For the above reasons, I agree that the petitioner's request for writ of prohibition should be granted.
NOTES
[1]  The defense closing argument included:

Robert Morris did not commit the crime that he has been accused of.
....
... [W]hat happened to [the victims] was horrible. That is not an issue in this case.
That fact is not in dispute, that they were violently robbed.... The only issue in this case is who is responsible for that.
TR. 253-55.
[1]  To prove the crime of unlawful possession of a firearm by a convicted felon, the State needs to establish the following two elements beyond a reasonable doubt:

1) The defendant has been convicted of a felony; and
2) After the conviction, the defendant owned or had in his care, custody, possession, or control, a firearm.
See § 790.23, Fla. Stat. (2001); Fla. Std. Jury Instr. (Crim.) 10.15.
To prove robbery with a deadly weapon (or firearm), the State needed to prove beyond a reasonable doubt that:
1) Defendant took the money or property described from the person or custody of the victim.
2) Force, violence, assault, or putting in fear was used in the course of the taking.
3) The property taken was of some value.
4) The taking was with the intent to permanently or temporarily deprive the victim of his or her right to the property or any benefit from it, or appropriate the property to the defendant's own use or to the use of any person not entitled to it.
5) The defendant carried a deadly weapon (or firearm) in the course of committing the robbery.
See § 812.13, Fla. Stat. (2001); Fla. Std.

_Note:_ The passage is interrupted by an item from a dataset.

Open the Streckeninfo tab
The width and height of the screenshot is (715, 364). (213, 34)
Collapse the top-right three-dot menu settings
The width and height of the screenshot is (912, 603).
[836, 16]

Jury Instr. (Crim.) 15.1.
To prove grand theft in the third degree, the State needed to prove the following elements beyond a reasonable doubt:
1) Defendant knowingly and unlawfully obtained the property of victim.
2) He did so with intent to, either temporarily or permanently, deprive victim of his or her right to the property or any benefit from it or appropriate the property to the defendant's own use or to the use of any person not entitled to it.

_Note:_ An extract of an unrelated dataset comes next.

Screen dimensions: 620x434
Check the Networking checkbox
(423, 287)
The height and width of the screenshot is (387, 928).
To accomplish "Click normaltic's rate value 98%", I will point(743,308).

3) The value of the property taken was $300 or more but less than $20,000.
See § 812.014, Fla. Stat. (2001); Fla. Std. Jury Instr. (Crim.) 14.1.
[2]  In its opening statement, defense counsel said:

The prosecutor was correct in his opening statement when he told you that on August 18, 2002, [the young man and the young woman] were victims. They were both victims of a robbery.
He was incorrect, however, when he told you that Robert Morris was the person that committed this crime. What this case is about, folks, is misidentification.
In closing argument, defense counsel stated:
That fact is not in dispute, that [the victims] were violently robbed when they were walking to their home.... The only issue in this case is who is responsible for that.
....
The State has not proved this case to you. They have proved that a crime was committed. They did not prove Robert Morris was the person that committed it.
Even the prosecution, in closing, told the jury that identity was the only issue:
As you know, the issue in this case has been ID. Let's go through some of the reasons why the identification in this case of Robert Morris is legitimate, and valid, and should be believed.
Moreover, the defense declined to have the jury instructed on any lesser included charges.